** What the task requires **
Among the entries that follow, how many lines contain the string "image"? Write the number alone.

Stored data
▶

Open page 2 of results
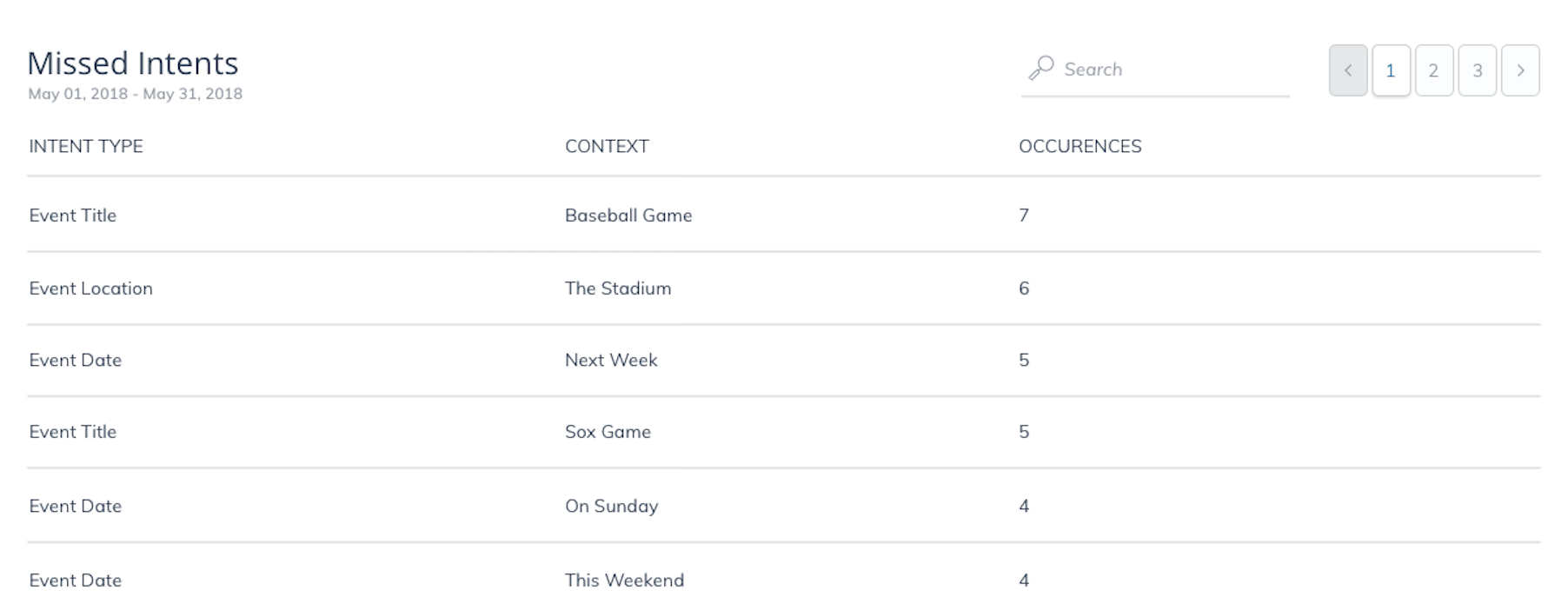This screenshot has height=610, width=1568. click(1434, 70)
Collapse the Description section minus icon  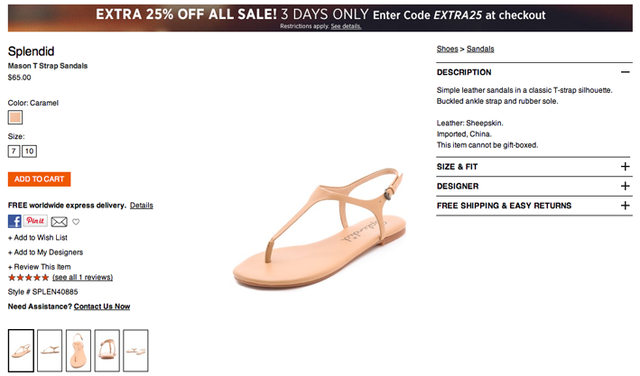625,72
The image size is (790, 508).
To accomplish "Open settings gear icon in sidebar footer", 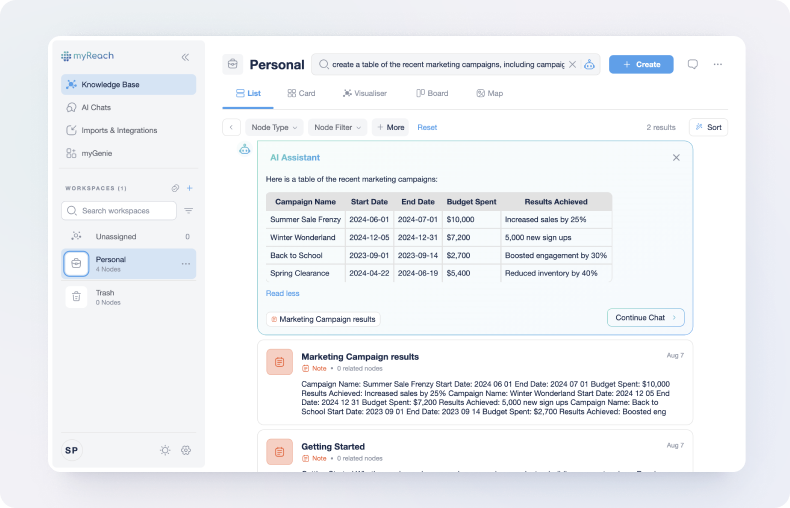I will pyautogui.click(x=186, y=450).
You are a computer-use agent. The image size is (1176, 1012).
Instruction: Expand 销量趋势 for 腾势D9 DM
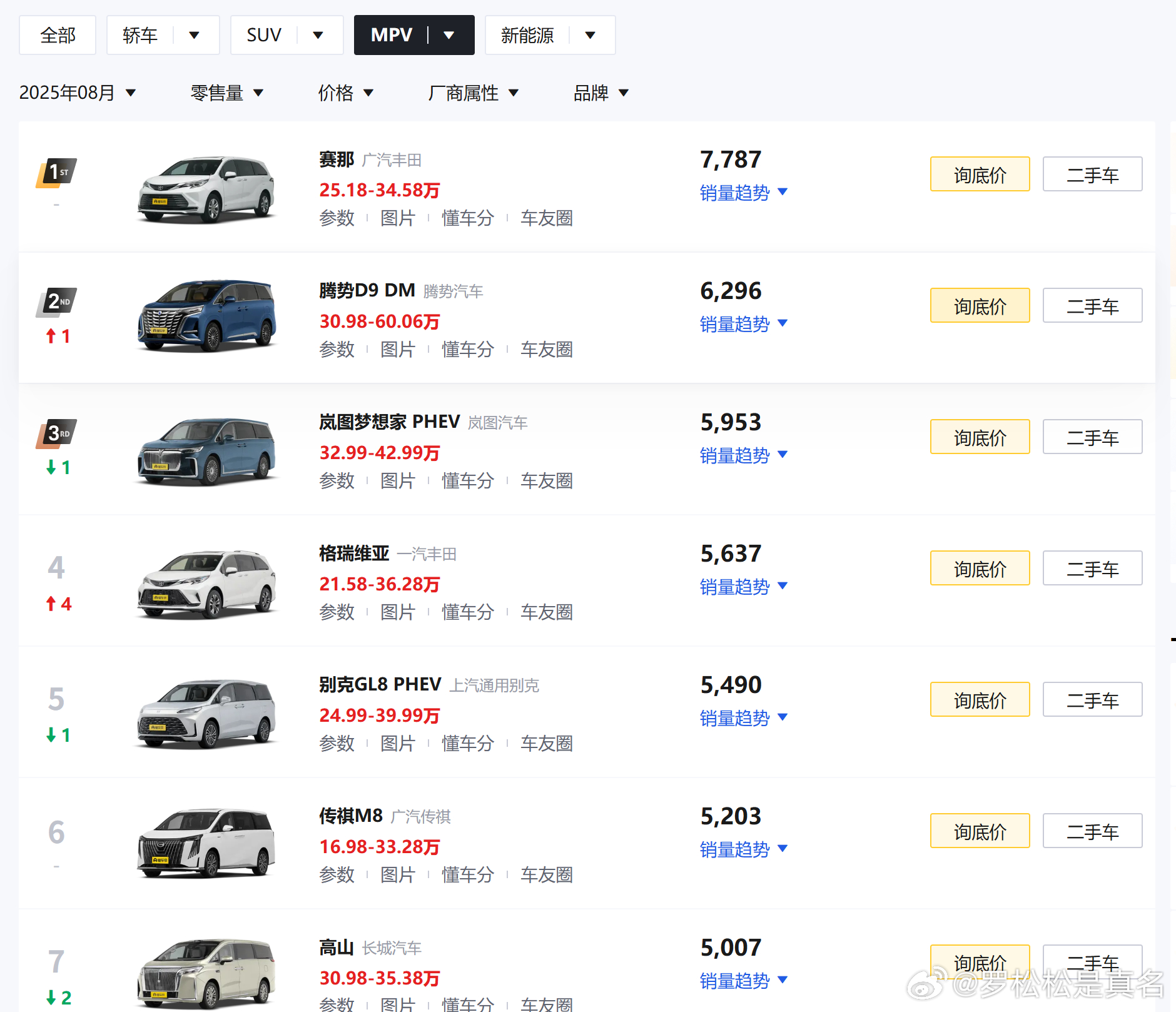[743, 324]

◀

** Solution to this task **
2